**Activity:** Would you write out the entries below, every one of them, exactly?
----
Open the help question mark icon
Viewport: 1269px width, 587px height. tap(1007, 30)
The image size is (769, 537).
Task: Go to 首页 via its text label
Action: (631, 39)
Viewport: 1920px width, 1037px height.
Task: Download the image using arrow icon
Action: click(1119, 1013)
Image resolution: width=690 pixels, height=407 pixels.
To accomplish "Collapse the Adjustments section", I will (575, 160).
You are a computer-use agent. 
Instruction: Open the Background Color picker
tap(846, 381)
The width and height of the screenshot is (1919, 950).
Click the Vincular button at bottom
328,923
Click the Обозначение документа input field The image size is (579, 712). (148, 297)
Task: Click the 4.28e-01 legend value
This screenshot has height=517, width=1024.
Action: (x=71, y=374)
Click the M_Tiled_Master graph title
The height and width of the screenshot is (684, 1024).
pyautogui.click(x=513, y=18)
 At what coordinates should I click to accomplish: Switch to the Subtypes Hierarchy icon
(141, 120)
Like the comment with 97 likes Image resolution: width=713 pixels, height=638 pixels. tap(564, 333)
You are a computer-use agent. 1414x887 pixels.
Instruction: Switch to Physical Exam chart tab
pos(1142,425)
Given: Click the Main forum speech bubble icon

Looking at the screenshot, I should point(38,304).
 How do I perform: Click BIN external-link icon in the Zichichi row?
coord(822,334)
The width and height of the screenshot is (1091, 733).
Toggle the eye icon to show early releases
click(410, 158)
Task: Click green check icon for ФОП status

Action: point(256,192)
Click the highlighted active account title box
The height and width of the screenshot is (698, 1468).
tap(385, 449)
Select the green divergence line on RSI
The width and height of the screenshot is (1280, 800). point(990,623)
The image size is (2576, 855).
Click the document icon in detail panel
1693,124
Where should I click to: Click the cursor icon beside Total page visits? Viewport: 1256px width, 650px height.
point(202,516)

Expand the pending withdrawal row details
----
**Task answer:**
Open the help question mark icon
Viewport: 1269px width, 587px height. tap(1007, 30)
The image size is (769, 537).
Task: Go to 首页 via its text label
Action: (631, 39)
Viewport: 1920px width, 1037px height.
Task: Download the image using arrow icon
Action: click(1119, 1013)
Image resolution: width=690 pixels, height=407 pixels.
To accomplish "Collapse the Adjustments section", I will (575, 160).
You are a computer-use agent. 
Instruction: Open the Background Color picker
tap(846, 381)
The width and height of the screenshot is (1919, 950).
Click the Vincular button at bottom
328,923
Click the Обозначение документа input field The image size is (579, 712). (148, 297)
Task: Click the 4.28e-01 legend value
This screenshot has height=517, width=1024.
Action: (x=71, y=374)
Click the M_Tiled_Master graph title
The height and width of the screenshot is (684, 1024).
pyautogui.click(x=513, y=18)
 At what coordinates should I click to accomplish: Switch to the Subtypes Hierarchy icon
(141, 120)
Like the comment with 97 likes Image resolution: width=713 pixels, height=638 pixels. tap(564, 333)
You are a computer-use agent. 1414x887 pixels.
Instruction: Switch to Physical Exam chart tab
pos(1142,425)
Given: Click the Main forum speech bubble icon

Looking at the screenshot, I should point(38,304).
 How do I perform: Click BIN external-link icon in the Zichichi row?
coord(822,334)
The width and height of the screenshot is (1091, 733).
Toggle the eye icon to show early releases
click(410, 158)
Task: Click green check icon for ФОП status

Action: point(256,192)
Click the highlighted active account title box
The height and width of the screenshot is (698, 1468).
tap(385, 449)
Select the green divergence line on RSI
The width and height of the screenshot is (1280, 800). point(990,623)
The image size is (2576, 855).
Click the document icon in detail panel
1693,124
Where should I click to: Click the cursor icon beside Total page visits? Viewport: 1256px width, 650px height.
point(202,516)

Expand the pending withdrawal row details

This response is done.